(152w) Low-Cost, Made-in-India Hollow Fiber Membranes (HFMs) for Hemodialysis Application

In India, every year, over 2 lakh CKD patients register. Out of them, ~3,500 patients undergo transplantation, and ~10,000 undergo dialysis. 90% of people who suffer from chronic kidney failure in India die within months. The shortage of dialysis centers and nephrologists, unaffordable expenditures, and delays in treatment are some of the reasons for these unfortunate deaths. Most of the cases are diagnosed in the final stages, where the CKD or ESRD patients either require constant dialysis or a transplant.[1]

From the Indian point of view, currently, most of the hemodialysis instruments, accessories, and consumables are imported, including the HFM dialyzer.

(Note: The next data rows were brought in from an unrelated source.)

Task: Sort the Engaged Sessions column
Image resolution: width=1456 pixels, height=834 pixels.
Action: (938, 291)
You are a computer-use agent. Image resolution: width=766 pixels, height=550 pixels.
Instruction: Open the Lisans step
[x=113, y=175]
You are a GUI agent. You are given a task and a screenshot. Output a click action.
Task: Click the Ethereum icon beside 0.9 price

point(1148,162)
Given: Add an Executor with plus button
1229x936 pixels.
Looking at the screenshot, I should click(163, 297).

So, if we start manufacturing it here itself, it will solve the problem to provide dialysis facility to large population suffering from kidney failure. We are working towards the development of biocompatible HFMs in large scale to deploy it for hemodialysis application. Our HFMs has salient features like; novel composition, low cost, excellent hemocompatibility, high uremic toxins removal efficiency, high permeation flux, minimal side-reactions [2]. Also, we are working closely with the industry with scaled up the manufacturing process, potting, housing and fabrication of dialyzers.

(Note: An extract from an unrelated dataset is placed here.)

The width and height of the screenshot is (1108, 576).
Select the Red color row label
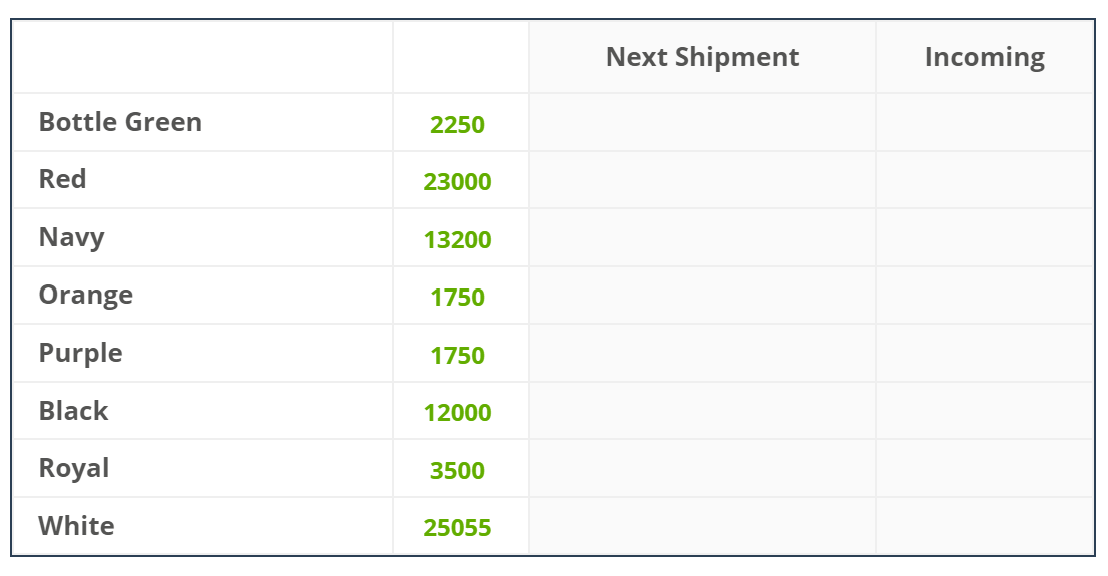(x=62, y=180)
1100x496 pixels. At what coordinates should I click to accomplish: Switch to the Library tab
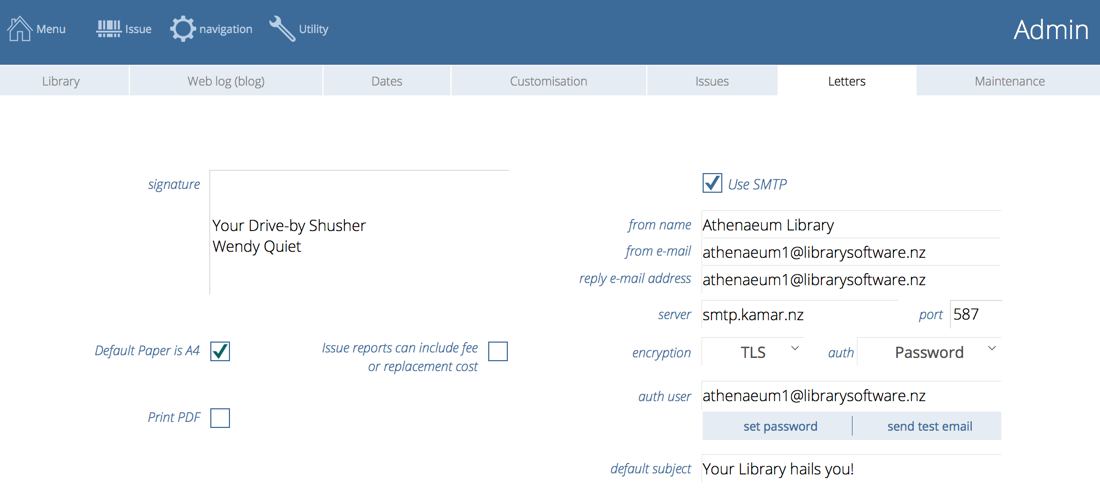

This work is in the phase of animal trial and our aim is to deploy our dialyzer for veterinary use. We will go for large animal models in future and subsequently for human use to benefit the needy.

We also utilize these HFMs for bioartificial kidney application with kidney cells seeded on the HFMs to perform dual functions: mimic the metabolic functions of natural kidney along with detoxification. This can be used extracorporeally and can revolutionize the human healthcare significantly when extensive research is done in this field.

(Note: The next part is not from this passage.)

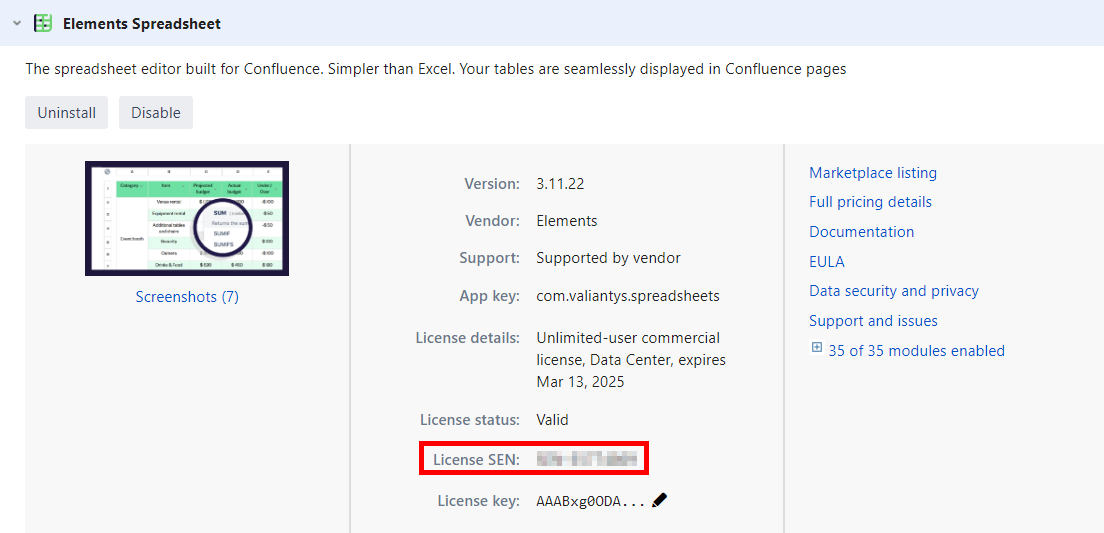Screen dimensions: 1104x533
Task: Click the 35 of 35 modules enabled link
Action: [916, 351]
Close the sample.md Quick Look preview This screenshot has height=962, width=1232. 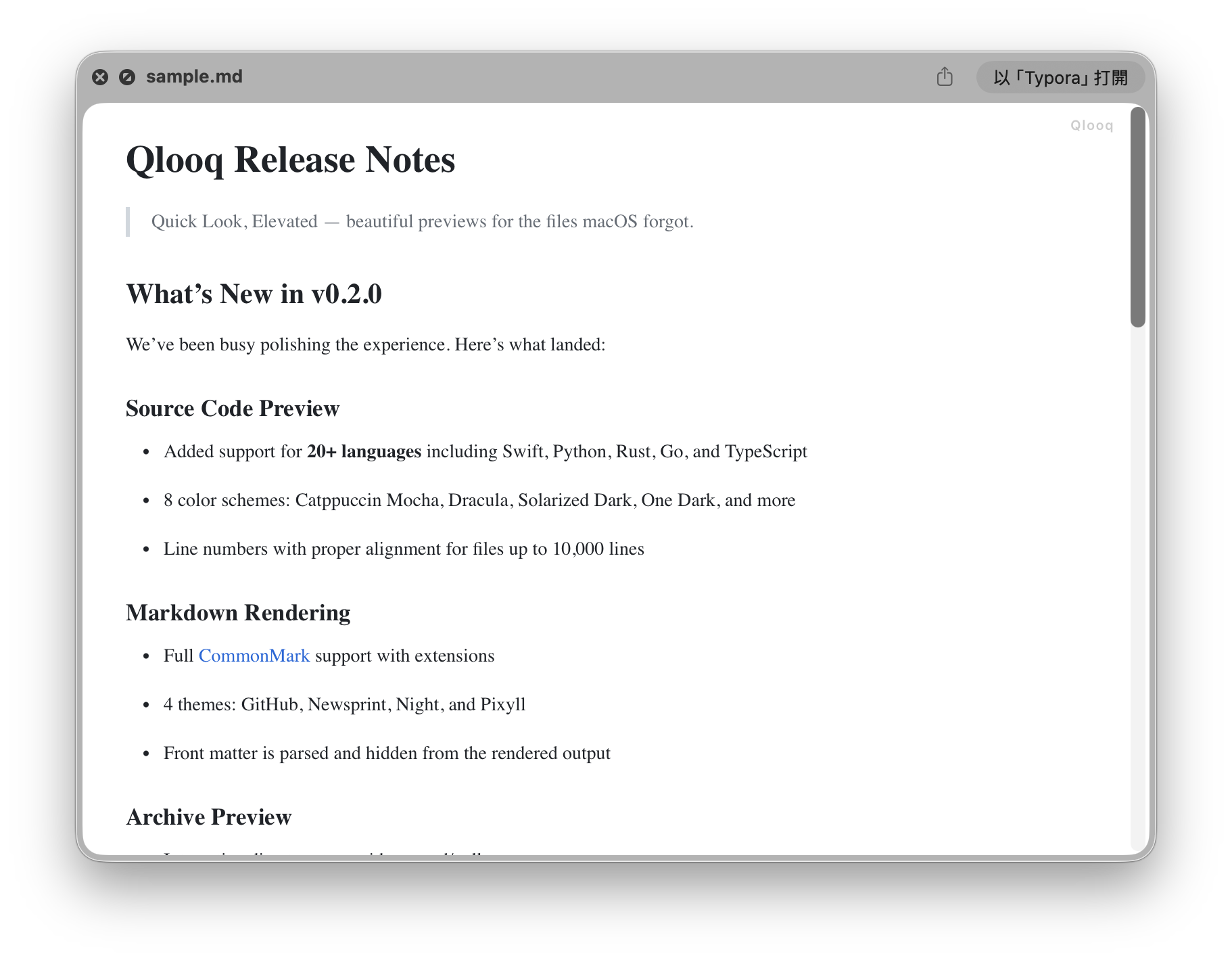pyautogui.click(x=101, y=76)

We have developed biocompatible polymeric material based HFMs for BAK application. This modified biocompatible HFMs showed improved hydrophilicity and cytocompatibility, allowing growth and proliferation of HEK-293 cells on the HFMs. The confocal images of the HFMs seeded with kidney cells showed cells were gathered to form spheroids type structure. The ultrafiltration coefficient of HFMs was also high 140.885 ±10 ml/m2/h/mmHg which shows the enhanced separation performance of the modified HFMs. The membranes also showed better hemocompatibility (< 5% hemolysis limit) and low value of complement activation i.e., SC5b9 marker level (10.71ng/ml). Thus, the above results corroborate that our biocompatible polymer is suitable for BAK application.

Keywords: Hollow fiber membranes; hemodialysis; bioartificial kidney; biomaterial; hemocompatibility; biocompatible

Acknowledgement: WRCB IIT Bombay, Dr. Akshay Modi, Dr. Surendra Kumar Verma, Vikash Kumar Gupta

References

[1] S. K. Agarwal and R. K. Srivastava, “Chronic kidney disease in India: Challenges and solutions,” Nephron - Clin. Pract., vol. 111, no. 3, pp. 197–203, 2009, doi: 10.1159/000199460.

[2] G. J. Dahe, R. S. Teotia, S. S. Kadam, and J. R. Bellare, “The biocompatibility and separationperformance of antioxidative polysulfone/vitamin E TPGS composite hollow fiber membranes,” Biomaterials, vol. 32, no. 2, pp. 352–365, 2011, doi:10.1016/j.biomaterials.2010.09.005.